SATAKUNNAN & SATAMEDIA

C-73/07 Case
CJEU
Material scope
AG Opinion

Case Excerpts (8)

summary
Processing for solely journalistic purposes: Member States are required to provide derogations in relation to protection of personal data, solely for journalistic purposes or artistic or literary expression, which fall within the fundamental right to freedom of expression, insofar as necessary for reconciliation of the two rights. Activities may be classified as “journalistic” if their sole object is the disclosure to the public of information, opinions or ideas, irrespective of the medium used to transmit them.
¶52 excerpt
In that regard, it is not in dispute that, as is apparent from Article 1 of the directive, its objective is that the Member States should, while permitting the free flow of personal data, protect the fundamental rights and freedoms of natural persons and, in particular, their right to privacy, with respect to the processing of personal data.
¶53 excerpt
That objective cannot, however, be pursued without having regard to the fact that those fundamental rights must, to some degree, be reconciled with the fundamental right to freedom of expression.
¶54 excerpt
Article 9 of the directive refers to such a reconciliation. As is apparent, in particular, from recital 37 in the preamble to the directive, the object of Article 9 is to reconcile two fundamental rights: the protection of privacy and freedom of expression. The obligation to do so lies on the Member States.
¶55 excerpt
In order to reconcile those two ‘fundamental rights’ for the purposes of the directive, the Member States are required to provide for a number of derogations or limitations in relation to the protection of data and, therefore, in relation to the fundamental right to privacy, specified in Chapters II, IV and VI of the directive.

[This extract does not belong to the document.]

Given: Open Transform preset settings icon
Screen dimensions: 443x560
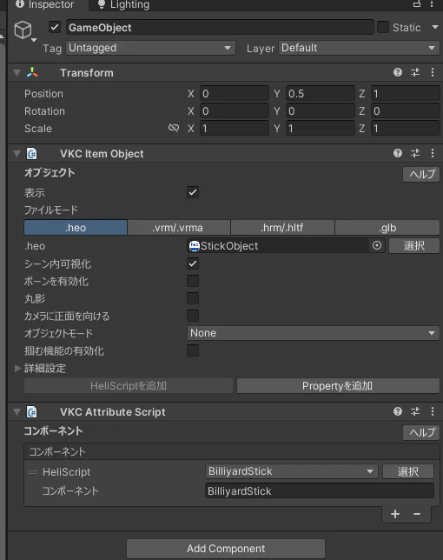Looking at the screenshot, I should pyautogui.click(x=415, y=72).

Those derogations must be made solely for journalistic purposes or the purpose of artistic or literary expression, which fall within the scope of the fundamental right to freedom of expression, in so far as it is apparent that they are necessary in order to reconcile the right to privacy with the rules governing freedom of expression.
¶56 excerpt
In order to take account of the importance of the right to freedom of expression in every democratic society, it is necessary, first, to interpret notions relating to that freedom, such as journalism, broadly. Secondly, and in order to achieve a balance between the two fundamental rights, the protection of the fundamental right to privacy requires that the derogations and limitations in relation to the protection of data provided for in the chapters of the directive referred to above must apply only in so far as is strictly necessary.
¶59 excerpt
Secondly, the fact that the publication of data within the public domain is done for profit-making purposes does not, prima facie, preclude such publication being considered as an activity undertaken ‘solely for journalistic purposes’. As Markkinapörssi and Satamedia state in their observations and as the Advocate General noted at point 82 of her Opinion, every undertaking will seek to generate a profit from its activities. A degree of commercial success may even be essential to professional journalistic activity.
¶61 excerpt
It follows from all of the above that activities such as those involved in the main proceedings, relating to data from documents which are in the public domain under national legislation, may be classified as ‘journalistic activities’ if their object is the disclosure to the public of information, opinions or ideas, irrespective of the medium which is used to transmit them. They are not limited to media undertakings and may be undertaken for profit-making purposes.